[Saved entries]
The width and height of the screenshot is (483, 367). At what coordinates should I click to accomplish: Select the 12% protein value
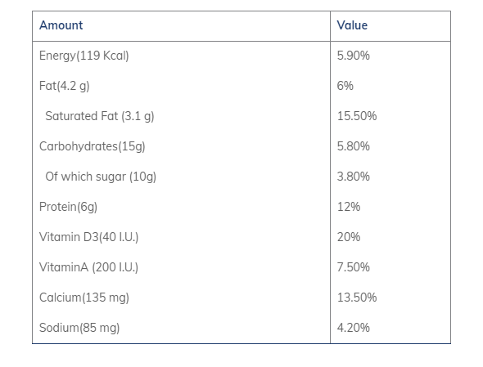tap(349, 207)
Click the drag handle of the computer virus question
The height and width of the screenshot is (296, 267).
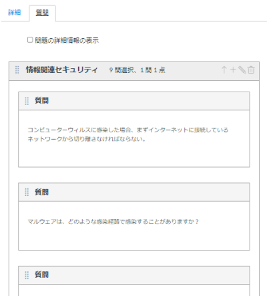click(x=27, y=101)
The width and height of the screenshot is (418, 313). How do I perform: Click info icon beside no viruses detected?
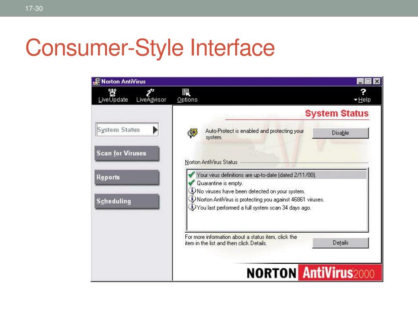pyautogui.click(x=192, y=191)
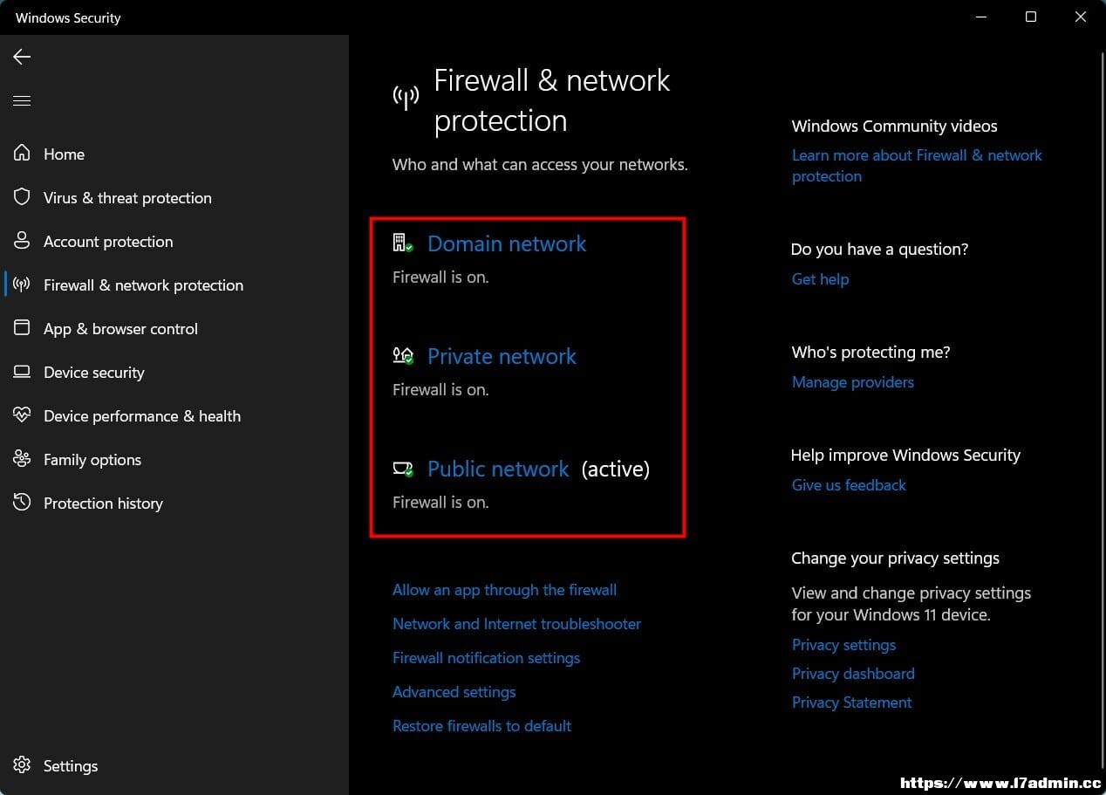Select the Virus & threat protection shield icon

click(22, 197)
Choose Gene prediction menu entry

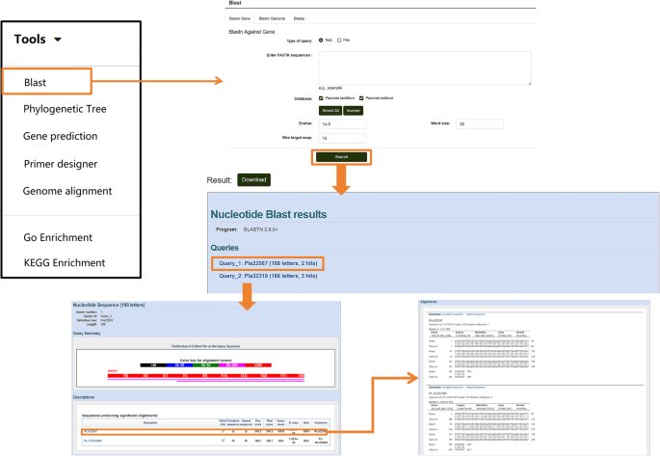61,136
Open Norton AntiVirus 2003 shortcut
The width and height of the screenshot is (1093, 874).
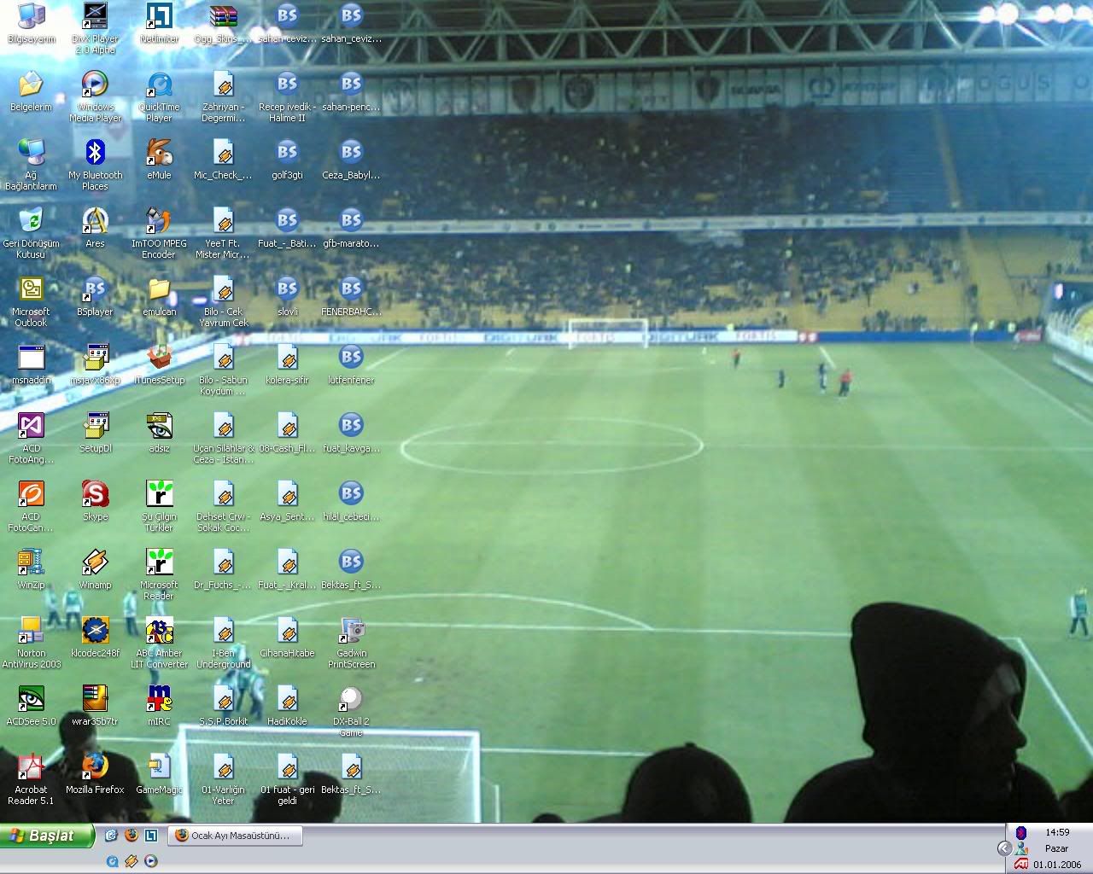coord(31,632)

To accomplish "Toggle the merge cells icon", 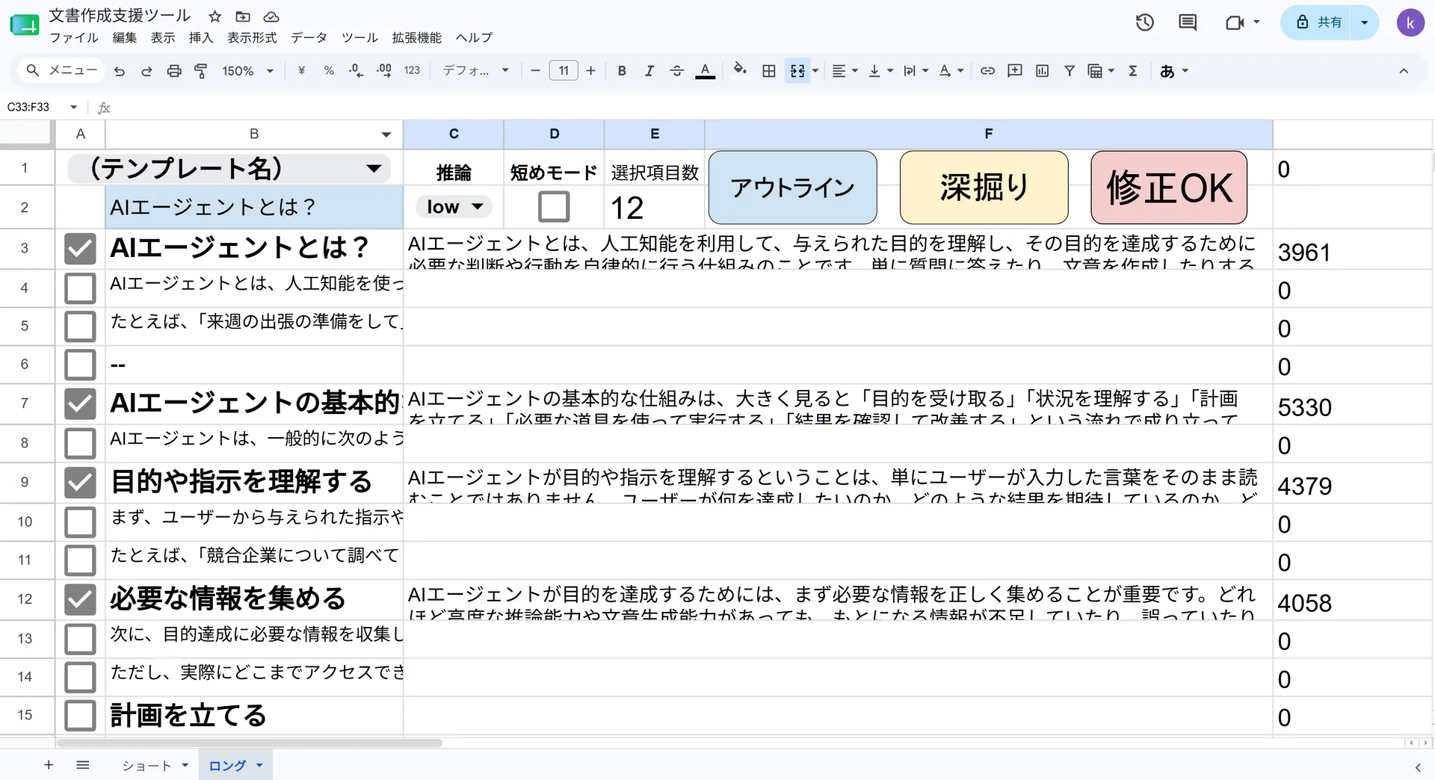I will 797,71.
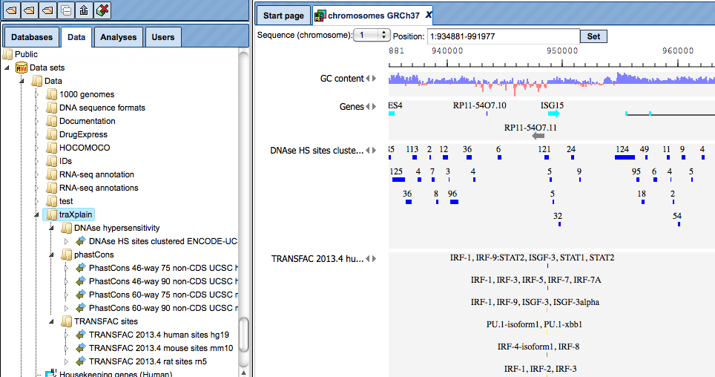Click the right arrow beside Genes track
Screen dimensions: 715x377
click(x=375, y=107)
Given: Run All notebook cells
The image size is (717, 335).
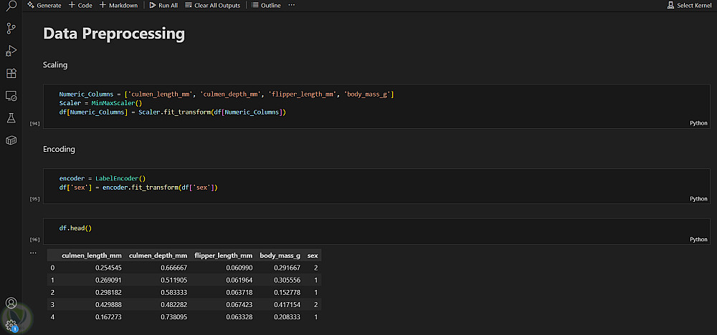Looking at the screenshot, I should click(x=163, y=5).
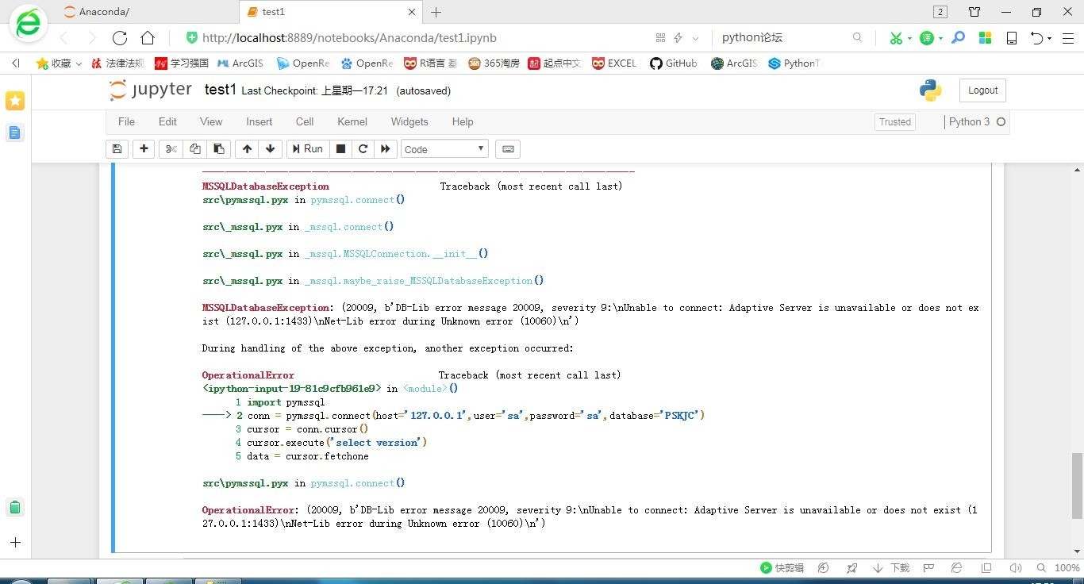Cut selected cells with the scissors icon
This screenshot has width=1084, height=584.
point(171,148)
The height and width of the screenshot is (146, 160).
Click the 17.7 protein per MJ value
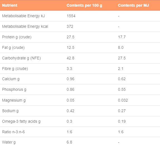coord(122,37)
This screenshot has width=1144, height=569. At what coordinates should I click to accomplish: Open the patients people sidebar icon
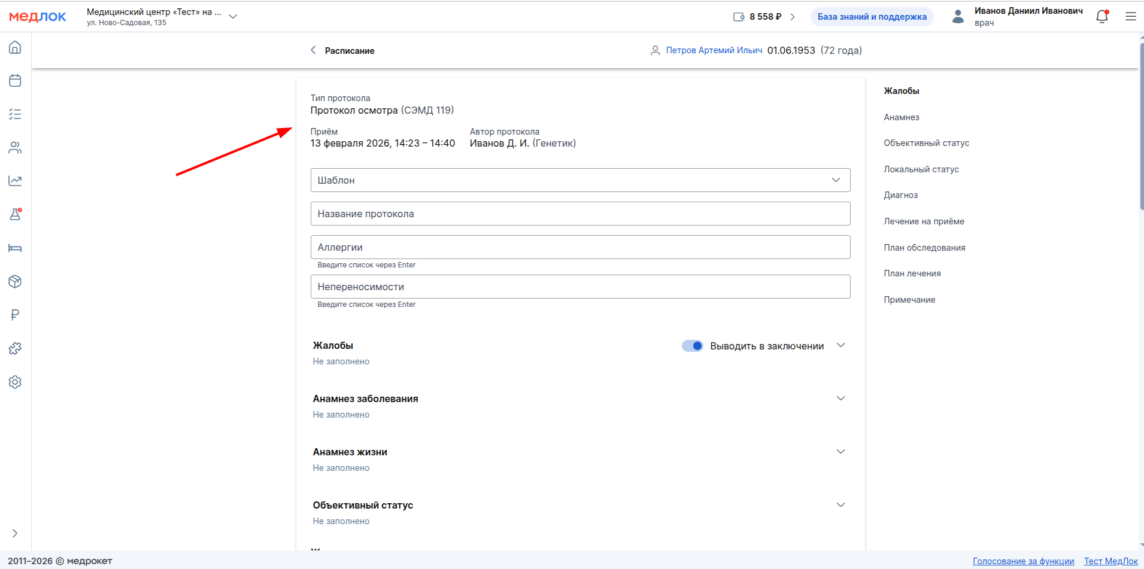(x=15, y=148)
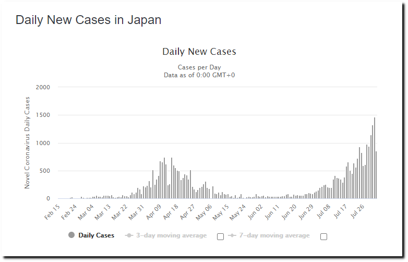Click the Novel Coronavirus Daily Cases axis title
The width and height of the screenshot is (408, 262).
pyautogui.click(x=28, y=142)
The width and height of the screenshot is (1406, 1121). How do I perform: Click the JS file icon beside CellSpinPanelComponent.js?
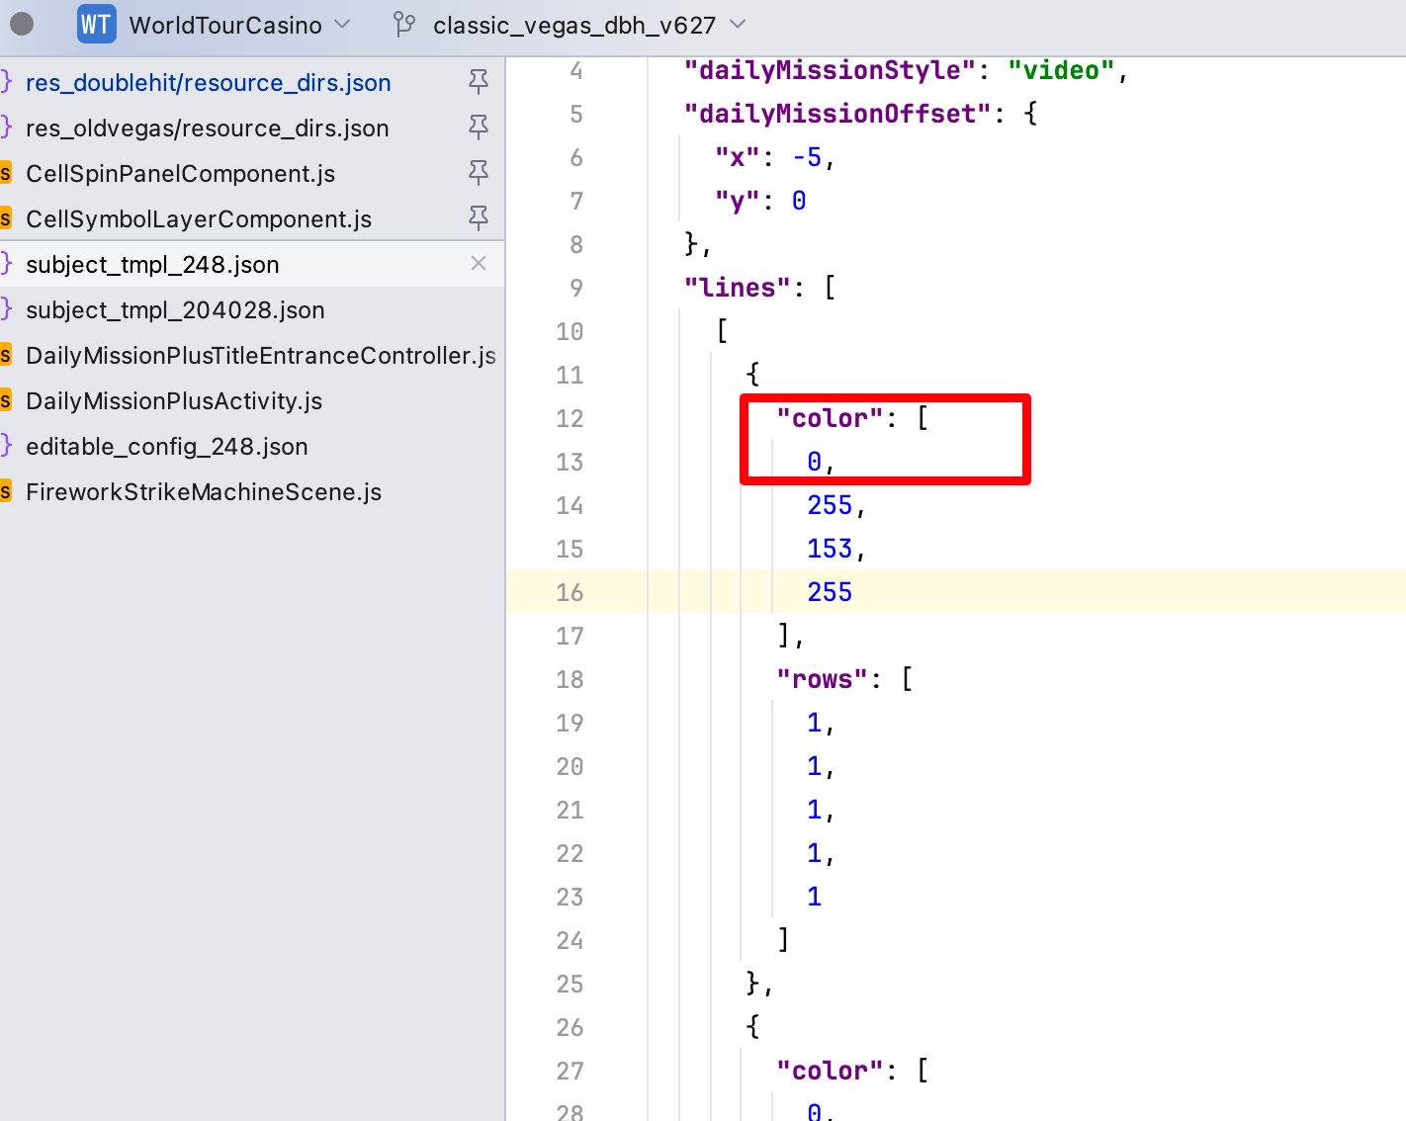point(6,174)
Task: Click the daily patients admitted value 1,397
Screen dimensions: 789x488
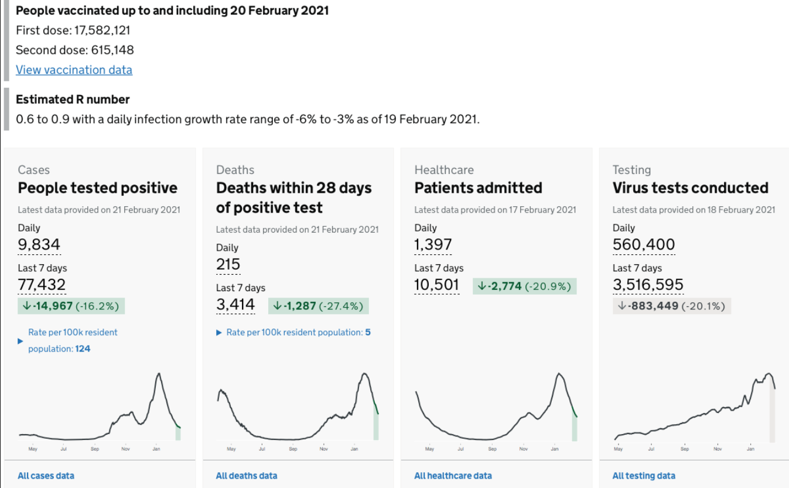Action: pyautogui.click(x=433, y=244)
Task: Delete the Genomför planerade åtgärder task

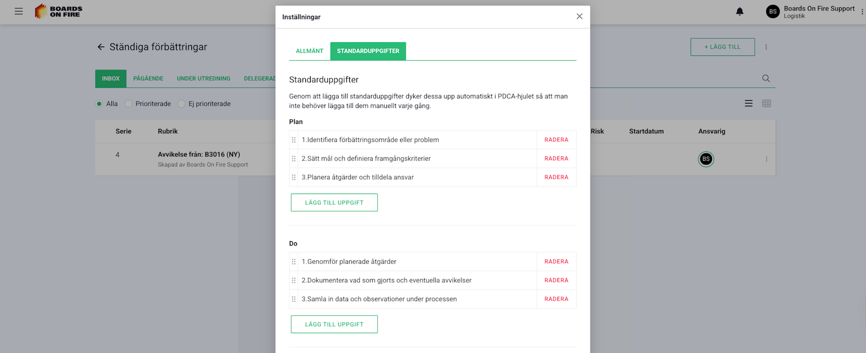Action: click(x=556, y=261)
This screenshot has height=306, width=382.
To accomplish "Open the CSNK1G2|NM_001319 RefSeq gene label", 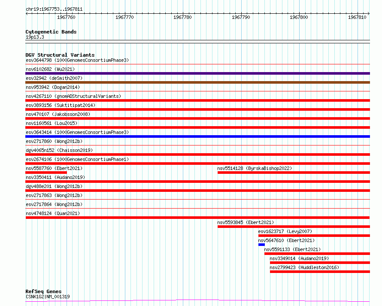I will click(x=48, y=297).
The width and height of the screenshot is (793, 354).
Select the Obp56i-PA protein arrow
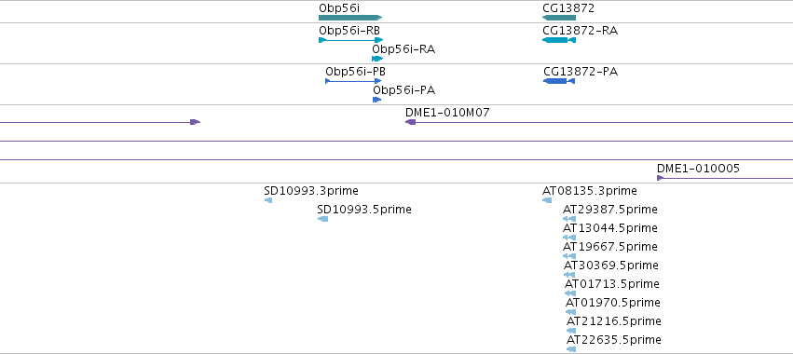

# Problem:
In the entries above, which lines run from the one with "Task: Click the" up to and including the one with "This screenshot has height=306, width=382."? Write them out exactly, without the pictures.

# Answer to this task:
Task: Click the daily patients admitted value 1,397
Screen dimensions: 789x488
Action: pyautogui.click(x=433, y=244)
Task: Delete the Genomför planerade åtgärder task

Action: click(x=556, y=261)
This screenshot has height=306, width=382.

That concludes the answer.